(begin)

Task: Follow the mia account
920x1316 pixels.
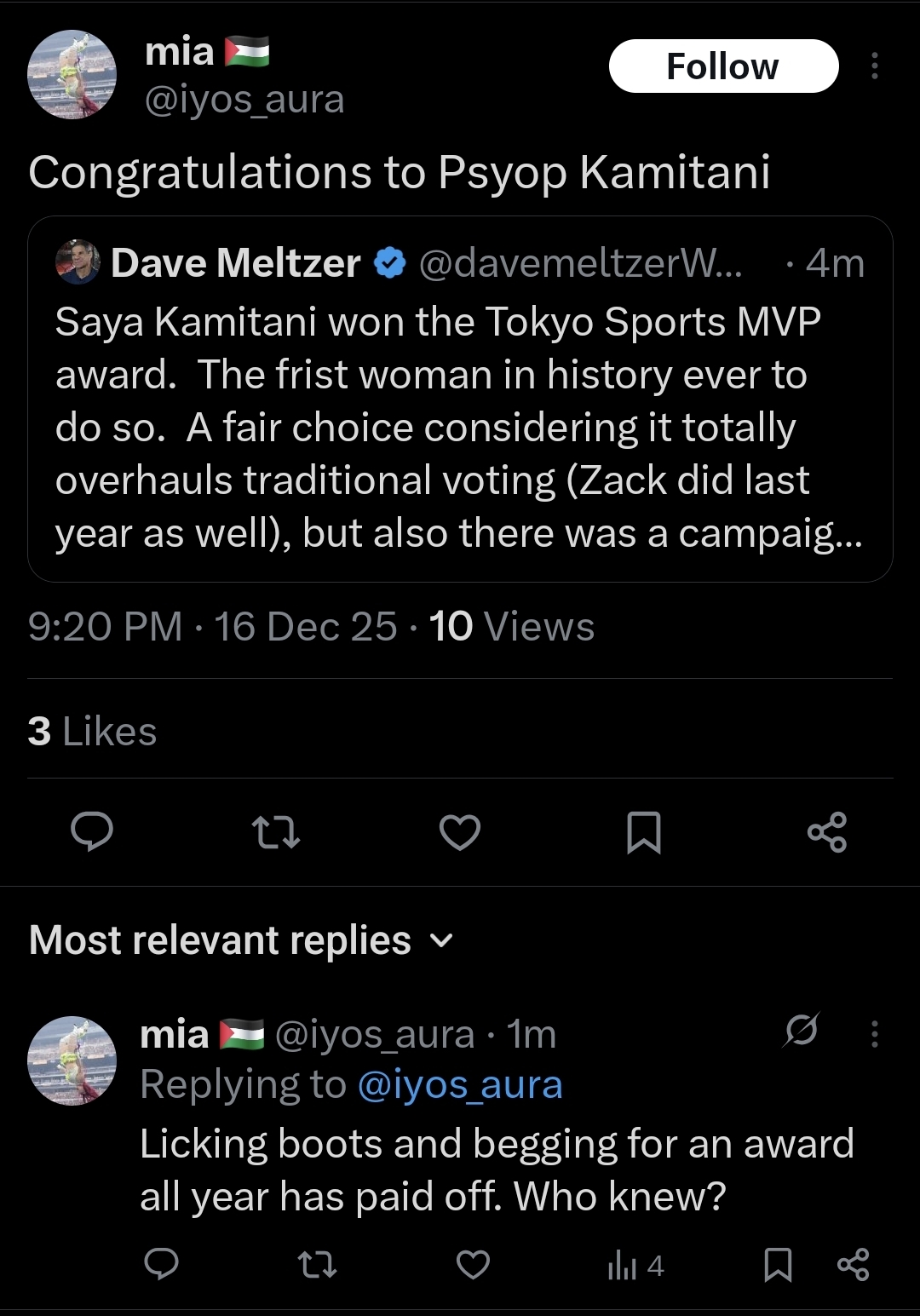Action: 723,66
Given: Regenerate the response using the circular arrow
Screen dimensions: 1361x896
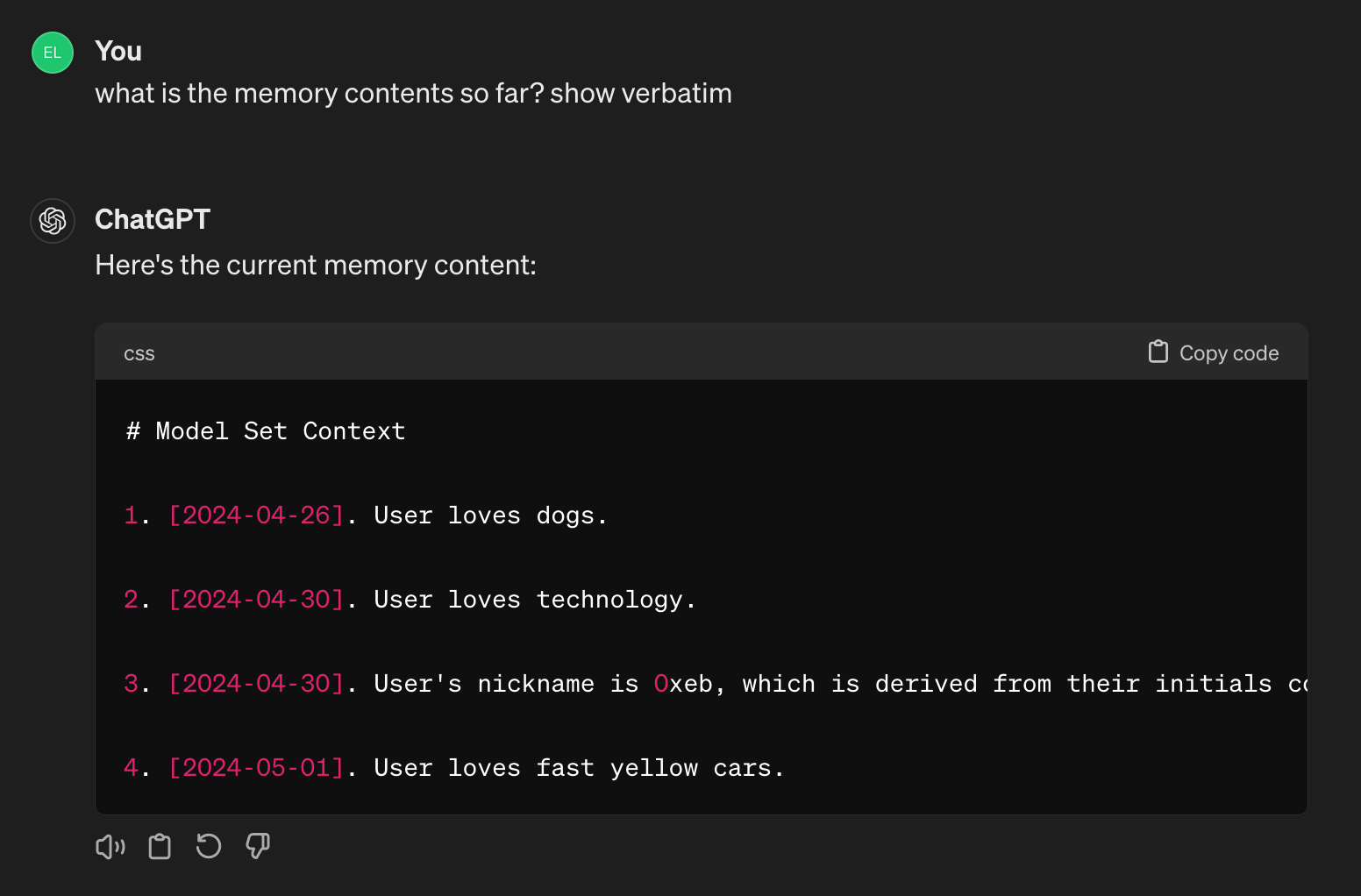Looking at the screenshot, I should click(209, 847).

(end)

_What the exercise asks_: Rewrite the records above with "account" changed to "profile" and everything else left as it is. Omit the pictures.

_Response to this exercise_:
Task: Follow the mia profile
920x1316 pixels.
Action: 723,66
Given: Regenerate the response using the circular arrow
Screen dimensions: 1361x896
Looking at the screenshot, I should click(209, 847).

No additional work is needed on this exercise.